Today’s guest blog is by Steve Schulz. These days Steve runs the Silicon Integration Initiative, Si2. Prior to joining Si2 Steve was VP corporate marketing for BOPS. Prior to that he had a long tenure of nearly 20 years at Texas Instruments in a wide variety of positions. He’s been heavily involved in many EDA standards.
The law of unmet needs: embedded software and EDA
Over the years, I have developed many “Belief Bricks”. What are these, you ask? These are the building bricks that define my foundation for explaining the world around me. We all have them – they are a filter by which we accept input and shape our ideas. I’d like to pick out one of them here and connect it to a trend in our industry – it’s the “Law of Unmet Needs”.
I like this one – it is the root of business opportunity. Do this: find what is painful and getting worse, and no one (seems to be) addressing it. Then figure out a (market-feasible) approach for how to solve it, use good business skills to manage the solution, add water – and voila!
Of course it’s not quite that simple. Yet it remains the basic recipe for “business plans” supporting new startups, or new products within existing companies. It is the basis for how we approach our new standardization efforts at Si2 as well. Part of the trick is truly understanding what the market is telling you about the unmet need, while part is navigating hazards that must be deftly avoided to not fall into the abyss along the way.

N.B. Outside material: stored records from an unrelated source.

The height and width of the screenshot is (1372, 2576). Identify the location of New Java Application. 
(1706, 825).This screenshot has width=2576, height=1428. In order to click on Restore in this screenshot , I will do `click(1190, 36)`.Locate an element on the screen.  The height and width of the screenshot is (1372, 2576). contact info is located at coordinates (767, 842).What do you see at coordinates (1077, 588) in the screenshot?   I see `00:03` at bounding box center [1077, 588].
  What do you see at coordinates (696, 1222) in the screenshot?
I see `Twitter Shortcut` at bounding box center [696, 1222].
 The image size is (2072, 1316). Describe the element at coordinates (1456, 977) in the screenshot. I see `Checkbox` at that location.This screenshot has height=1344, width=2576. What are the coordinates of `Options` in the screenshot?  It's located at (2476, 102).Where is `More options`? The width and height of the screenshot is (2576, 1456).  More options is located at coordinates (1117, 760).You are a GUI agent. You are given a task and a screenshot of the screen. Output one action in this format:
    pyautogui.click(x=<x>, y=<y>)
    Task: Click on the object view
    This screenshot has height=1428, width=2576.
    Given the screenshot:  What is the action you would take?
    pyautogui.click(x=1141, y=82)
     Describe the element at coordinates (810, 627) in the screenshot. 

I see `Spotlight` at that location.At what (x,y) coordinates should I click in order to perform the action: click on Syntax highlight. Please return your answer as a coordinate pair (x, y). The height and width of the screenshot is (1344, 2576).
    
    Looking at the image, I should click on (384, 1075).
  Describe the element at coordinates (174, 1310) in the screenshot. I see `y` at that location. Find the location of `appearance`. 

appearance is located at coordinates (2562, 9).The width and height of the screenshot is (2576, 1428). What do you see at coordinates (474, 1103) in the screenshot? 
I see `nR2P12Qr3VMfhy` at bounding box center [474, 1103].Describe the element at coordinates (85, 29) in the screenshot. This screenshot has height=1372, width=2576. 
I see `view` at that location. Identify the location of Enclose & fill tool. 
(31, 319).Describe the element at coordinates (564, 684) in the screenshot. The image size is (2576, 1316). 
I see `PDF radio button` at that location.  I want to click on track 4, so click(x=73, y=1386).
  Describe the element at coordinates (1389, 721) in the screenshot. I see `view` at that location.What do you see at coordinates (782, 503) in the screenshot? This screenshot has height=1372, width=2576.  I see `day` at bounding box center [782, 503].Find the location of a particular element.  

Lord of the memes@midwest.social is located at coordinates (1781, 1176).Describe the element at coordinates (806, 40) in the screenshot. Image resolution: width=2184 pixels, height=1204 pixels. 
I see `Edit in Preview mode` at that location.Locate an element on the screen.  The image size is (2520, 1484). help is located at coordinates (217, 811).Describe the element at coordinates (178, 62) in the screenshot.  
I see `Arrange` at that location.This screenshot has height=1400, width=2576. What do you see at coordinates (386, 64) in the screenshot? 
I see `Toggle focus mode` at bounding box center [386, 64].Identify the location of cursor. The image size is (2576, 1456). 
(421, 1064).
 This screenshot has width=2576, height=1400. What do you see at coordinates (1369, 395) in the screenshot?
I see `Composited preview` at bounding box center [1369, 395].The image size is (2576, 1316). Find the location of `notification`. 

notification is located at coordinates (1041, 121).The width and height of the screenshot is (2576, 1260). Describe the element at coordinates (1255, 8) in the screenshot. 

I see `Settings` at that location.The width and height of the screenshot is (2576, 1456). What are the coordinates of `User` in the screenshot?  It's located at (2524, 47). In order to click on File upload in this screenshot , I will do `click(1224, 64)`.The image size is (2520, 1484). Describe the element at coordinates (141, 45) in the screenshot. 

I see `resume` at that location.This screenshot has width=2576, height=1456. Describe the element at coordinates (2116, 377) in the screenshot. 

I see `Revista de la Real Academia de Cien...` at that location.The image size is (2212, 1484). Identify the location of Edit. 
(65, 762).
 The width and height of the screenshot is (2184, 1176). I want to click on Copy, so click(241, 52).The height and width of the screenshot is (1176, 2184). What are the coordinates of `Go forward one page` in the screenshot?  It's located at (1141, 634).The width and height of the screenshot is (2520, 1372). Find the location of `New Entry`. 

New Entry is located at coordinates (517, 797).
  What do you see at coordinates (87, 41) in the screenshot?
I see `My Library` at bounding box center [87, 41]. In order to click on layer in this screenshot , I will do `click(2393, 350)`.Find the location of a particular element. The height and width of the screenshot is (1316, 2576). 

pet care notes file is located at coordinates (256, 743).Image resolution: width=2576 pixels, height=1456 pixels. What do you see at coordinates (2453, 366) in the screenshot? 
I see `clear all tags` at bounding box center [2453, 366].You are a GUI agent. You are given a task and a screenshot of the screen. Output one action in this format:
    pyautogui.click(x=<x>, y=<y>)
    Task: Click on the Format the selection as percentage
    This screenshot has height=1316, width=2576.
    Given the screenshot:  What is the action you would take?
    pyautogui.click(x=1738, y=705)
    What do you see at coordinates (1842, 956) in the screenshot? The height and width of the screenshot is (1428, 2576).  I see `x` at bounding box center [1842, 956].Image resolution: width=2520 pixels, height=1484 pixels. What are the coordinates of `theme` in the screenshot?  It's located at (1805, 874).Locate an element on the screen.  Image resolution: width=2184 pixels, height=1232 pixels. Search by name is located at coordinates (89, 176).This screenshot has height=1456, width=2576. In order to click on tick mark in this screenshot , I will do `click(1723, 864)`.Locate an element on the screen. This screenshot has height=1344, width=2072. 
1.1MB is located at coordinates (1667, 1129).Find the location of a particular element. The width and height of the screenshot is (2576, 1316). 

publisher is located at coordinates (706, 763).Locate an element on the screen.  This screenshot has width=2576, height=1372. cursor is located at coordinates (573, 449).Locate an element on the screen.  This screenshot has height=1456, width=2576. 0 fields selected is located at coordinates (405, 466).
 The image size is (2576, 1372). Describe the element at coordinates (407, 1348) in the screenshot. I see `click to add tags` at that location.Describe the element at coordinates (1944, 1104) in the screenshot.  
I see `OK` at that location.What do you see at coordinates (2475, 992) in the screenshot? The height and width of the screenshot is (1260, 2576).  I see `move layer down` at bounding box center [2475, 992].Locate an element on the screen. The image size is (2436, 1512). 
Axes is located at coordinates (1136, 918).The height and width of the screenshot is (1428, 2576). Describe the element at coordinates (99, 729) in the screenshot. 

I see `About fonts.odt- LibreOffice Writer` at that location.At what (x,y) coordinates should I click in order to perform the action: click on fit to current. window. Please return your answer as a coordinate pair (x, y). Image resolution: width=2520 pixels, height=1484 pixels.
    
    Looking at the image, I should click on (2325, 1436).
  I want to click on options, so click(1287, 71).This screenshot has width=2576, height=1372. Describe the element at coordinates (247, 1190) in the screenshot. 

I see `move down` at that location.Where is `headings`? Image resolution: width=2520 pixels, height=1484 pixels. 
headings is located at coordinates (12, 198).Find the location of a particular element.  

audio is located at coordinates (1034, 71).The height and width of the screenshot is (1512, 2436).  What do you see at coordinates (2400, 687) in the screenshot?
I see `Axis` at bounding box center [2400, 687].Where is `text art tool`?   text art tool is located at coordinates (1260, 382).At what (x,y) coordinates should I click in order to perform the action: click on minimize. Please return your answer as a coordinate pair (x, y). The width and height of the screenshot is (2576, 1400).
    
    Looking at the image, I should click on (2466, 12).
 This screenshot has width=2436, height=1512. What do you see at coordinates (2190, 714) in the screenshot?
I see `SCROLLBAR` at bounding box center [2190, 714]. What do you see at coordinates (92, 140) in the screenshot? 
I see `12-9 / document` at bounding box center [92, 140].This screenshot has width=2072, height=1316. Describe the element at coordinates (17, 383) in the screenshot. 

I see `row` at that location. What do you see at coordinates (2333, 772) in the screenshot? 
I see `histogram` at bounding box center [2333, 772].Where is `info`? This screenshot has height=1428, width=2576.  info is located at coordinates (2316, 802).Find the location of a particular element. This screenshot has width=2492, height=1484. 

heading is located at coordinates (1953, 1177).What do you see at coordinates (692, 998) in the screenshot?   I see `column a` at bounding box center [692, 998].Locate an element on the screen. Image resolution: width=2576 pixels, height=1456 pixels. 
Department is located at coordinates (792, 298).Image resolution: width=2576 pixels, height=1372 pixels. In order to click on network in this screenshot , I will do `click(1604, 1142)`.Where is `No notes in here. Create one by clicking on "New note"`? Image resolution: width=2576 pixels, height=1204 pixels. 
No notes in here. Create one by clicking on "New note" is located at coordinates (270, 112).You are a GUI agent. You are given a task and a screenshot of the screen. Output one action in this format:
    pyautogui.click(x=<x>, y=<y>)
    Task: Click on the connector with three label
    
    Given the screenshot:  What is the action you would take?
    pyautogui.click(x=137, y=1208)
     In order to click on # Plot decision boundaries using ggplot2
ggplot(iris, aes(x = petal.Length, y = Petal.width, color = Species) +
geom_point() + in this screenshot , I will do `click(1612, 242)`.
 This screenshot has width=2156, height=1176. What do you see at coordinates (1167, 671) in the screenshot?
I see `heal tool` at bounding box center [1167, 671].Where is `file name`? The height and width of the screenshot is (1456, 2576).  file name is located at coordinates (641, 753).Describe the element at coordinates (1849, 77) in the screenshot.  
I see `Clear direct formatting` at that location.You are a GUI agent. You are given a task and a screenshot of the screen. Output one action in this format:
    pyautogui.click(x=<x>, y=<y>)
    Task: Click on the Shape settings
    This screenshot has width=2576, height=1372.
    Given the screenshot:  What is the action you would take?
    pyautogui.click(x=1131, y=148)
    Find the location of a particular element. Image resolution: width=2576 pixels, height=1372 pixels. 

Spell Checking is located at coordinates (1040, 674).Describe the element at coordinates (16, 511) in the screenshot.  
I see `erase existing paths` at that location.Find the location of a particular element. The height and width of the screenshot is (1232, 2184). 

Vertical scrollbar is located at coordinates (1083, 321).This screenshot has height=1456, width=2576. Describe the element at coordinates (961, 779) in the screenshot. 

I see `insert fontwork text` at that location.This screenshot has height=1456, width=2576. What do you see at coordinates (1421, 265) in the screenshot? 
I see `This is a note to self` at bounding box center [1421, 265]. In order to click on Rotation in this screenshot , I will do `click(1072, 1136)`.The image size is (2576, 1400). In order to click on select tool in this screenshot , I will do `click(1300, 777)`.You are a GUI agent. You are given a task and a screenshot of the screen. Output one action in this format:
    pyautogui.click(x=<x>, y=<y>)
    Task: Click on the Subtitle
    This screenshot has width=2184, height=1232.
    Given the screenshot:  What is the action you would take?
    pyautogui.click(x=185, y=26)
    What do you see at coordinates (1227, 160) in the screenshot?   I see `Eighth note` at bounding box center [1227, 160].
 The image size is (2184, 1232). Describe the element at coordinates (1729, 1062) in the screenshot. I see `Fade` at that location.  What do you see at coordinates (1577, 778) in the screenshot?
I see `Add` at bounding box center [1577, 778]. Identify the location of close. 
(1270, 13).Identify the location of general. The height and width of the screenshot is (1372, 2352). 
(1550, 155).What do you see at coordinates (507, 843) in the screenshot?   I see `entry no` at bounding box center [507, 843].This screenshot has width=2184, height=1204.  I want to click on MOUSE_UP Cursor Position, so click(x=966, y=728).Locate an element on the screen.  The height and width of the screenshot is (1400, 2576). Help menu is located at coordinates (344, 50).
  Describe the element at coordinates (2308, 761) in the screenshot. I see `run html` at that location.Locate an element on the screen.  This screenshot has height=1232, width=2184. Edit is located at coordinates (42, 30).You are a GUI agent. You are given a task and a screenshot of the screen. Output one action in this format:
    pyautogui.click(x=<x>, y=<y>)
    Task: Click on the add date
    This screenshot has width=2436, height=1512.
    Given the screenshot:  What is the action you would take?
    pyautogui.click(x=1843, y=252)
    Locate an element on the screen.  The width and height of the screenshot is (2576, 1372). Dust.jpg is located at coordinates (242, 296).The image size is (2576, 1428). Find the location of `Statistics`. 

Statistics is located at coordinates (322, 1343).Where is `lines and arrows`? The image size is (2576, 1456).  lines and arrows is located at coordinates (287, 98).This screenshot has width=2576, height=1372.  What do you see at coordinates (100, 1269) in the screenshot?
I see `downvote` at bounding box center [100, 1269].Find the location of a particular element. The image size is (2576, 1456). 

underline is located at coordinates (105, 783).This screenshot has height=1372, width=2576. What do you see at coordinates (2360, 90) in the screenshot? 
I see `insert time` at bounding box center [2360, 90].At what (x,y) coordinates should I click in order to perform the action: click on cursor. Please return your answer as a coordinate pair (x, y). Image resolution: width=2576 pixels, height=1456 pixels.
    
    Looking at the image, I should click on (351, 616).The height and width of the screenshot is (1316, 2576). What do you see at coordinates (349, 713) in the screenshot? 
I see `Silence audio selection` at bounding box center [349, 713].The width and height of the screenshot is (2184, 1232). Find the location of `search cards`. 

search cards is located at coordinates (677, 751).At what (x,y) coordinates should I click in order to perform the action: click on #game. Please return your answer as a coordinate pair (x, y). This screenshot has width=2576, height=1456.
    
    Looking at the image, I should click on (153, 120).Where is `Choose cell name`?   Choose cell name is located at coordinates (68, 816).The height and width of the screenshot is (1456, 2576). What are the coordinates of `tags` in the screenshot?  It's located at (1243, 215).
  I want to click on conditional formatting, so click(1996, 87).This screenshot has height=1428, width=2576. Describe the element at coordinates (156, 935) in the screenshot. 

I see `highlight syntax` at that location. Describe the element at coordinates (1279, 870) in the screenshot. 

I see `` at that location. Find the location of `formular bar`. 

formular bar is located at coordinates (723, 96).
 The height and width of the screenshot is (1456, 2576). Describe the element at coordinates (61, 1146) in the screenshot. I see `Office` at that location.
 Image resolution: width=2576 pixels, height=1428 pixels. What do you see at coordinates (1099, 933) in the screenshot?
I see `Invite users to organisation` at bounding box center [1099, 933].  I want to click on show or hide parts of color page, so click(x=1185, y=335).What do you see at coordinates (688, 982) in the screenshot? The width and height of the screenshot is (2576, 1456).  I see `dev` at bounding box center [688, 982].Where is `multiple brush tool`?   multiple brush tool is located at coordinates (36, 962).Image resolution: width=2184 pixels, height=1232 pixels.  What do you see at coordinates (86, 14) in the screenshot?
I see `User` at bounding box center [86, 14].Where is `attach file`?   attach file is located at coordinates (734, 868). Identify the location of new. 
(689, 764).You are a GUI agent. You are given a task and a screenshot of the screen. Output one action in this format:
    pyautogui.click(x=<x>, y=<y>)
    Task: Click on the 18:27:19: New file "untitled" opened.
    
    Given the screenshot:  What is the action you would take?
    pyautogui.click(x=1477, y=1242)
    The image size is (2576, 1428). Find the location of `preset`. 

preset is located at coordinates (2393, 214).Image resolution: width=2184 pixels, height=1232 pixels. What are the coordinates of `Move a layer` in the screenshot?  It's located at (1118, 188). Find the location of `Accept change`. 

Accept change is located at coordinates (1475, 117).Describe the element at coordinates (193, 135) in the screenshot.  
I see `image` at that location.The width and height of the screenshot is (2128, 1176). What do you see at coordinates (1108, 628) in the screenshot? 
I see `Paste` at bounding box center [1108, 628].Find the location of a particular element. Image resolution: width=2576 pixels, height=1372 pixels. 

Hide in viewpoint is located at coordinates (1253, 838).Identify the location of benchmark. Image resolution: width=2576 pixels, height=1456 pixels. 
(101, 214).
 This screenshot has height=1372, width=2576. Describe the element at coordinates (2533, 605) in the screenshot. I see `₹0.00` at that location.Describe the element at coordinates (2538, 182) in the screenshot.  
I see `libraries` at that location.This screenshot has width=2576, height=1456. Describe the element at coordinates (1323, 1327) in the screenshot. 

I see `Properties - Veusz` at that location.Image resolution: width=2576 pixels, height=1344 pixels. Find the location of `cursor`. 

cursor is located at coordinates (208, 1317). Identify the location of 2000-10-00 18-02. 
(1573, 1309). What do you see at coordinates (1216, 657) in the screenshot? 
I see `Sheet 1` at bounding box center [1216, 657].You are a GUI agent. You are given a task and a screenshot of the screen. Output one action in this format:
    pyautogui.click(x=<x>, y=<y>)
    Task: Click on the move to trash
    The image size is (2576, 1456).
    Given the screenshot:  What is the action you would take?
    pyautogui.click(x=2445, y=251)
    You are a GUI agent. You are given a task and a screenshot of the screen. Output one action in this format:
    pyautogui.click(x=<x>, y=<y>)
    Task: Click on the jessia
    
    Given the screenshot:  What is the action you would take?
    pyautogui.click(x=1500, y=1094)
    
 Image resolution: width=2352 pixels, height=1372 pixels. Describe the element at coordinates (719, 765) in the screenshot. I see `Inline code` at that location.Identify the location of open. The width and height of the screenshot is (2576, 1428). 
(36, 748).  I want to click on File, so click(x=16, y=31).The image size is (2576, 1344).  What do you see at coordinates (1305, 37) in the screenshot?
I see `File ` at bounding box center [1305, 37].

One benefit of my role at Si2 is the opportunity to listen to a wealth of input from across our member companies. Recently, there has been a noticeable increase in the pain level associated with designing complex silicon that runs embedded software. This trend was already there, as more processors run more software on SoCs. What has changed, however, is the added risk this embedded software “variable” brings to achieving necessary parameters of the hardware design task.
One working group in Si2′s Low-Power Coalition, while addressing power at the architecture / ESL level (where 80% of the savings are hidden), concluded that a lack of standards for higher-level modeling of power was a barrier to industry progress. Now, even without an embedded software component, the challenges of estimating and managing power consumption during the product’s operation are hard enough. Yet many products today have multiple processors, and this trend will continue. Your smart phone’s silicon burns power dictated by the software that owns the bulk of digital functionality. The energy dissipation resulting from switching transistors is a direct consequence of the software operation… but EDA flows lack a means to factor that into the design trade-off space. What operations must be concurrent? What impact will switching power / frequency modes have to critical response times as timing fluctuates? Which architecture is best suited to the combined (software + hardware) time-varying functionality? How do we cooperatively work with the software team better?
This problem does not lend itself to simple in-house solutions. Its no wonder that we are hearing so much about the rising cost and complexity of designing silicon – to the point that the venture capital community has “moved on” to other (more attractive) areas. There clearly seems to be a large unmet need, and this trend has nowhere to go but up.
In the past, established EDA vendors have stated they have rejected this growing aspect of design because there is no money in the “software world” (think free compilers and $995 development kits). However, that logic is flawed. To compete in the software development world is to address a different problem – and one that already has plethora of solutions. The unmet need here is addressing the current problem scoped by EDA: effective design of silicon to requirements under a number of complex constraints. EDA adapted to adjacent manufacturing issues and integrated DFM concerns; perhaps software is the next adjacency. How much would companies pay for genuine improvement in this problem, where the new world order puts embedded software onto nearly every chip? How can we design to even more stringent requirements 5 years from now if this trend continues?
Perhaps this problem area is not being addressed because we lack a clear vision of any feasible approach for connecting our world of silicon design and the world “on the other side”. Perhaps no single company can deliver a useful solution without more enabling infrastructure to support it. Perhaps we haven’t really tried yet.
I see a continuation of the trend for more embedded processors – and more complex silicon design parameters dependent upon what the software does that drives its operation. What do you see? Is this really an unmet need? If so, how would you propose the industry tackle it? I would be interested to hear your comments.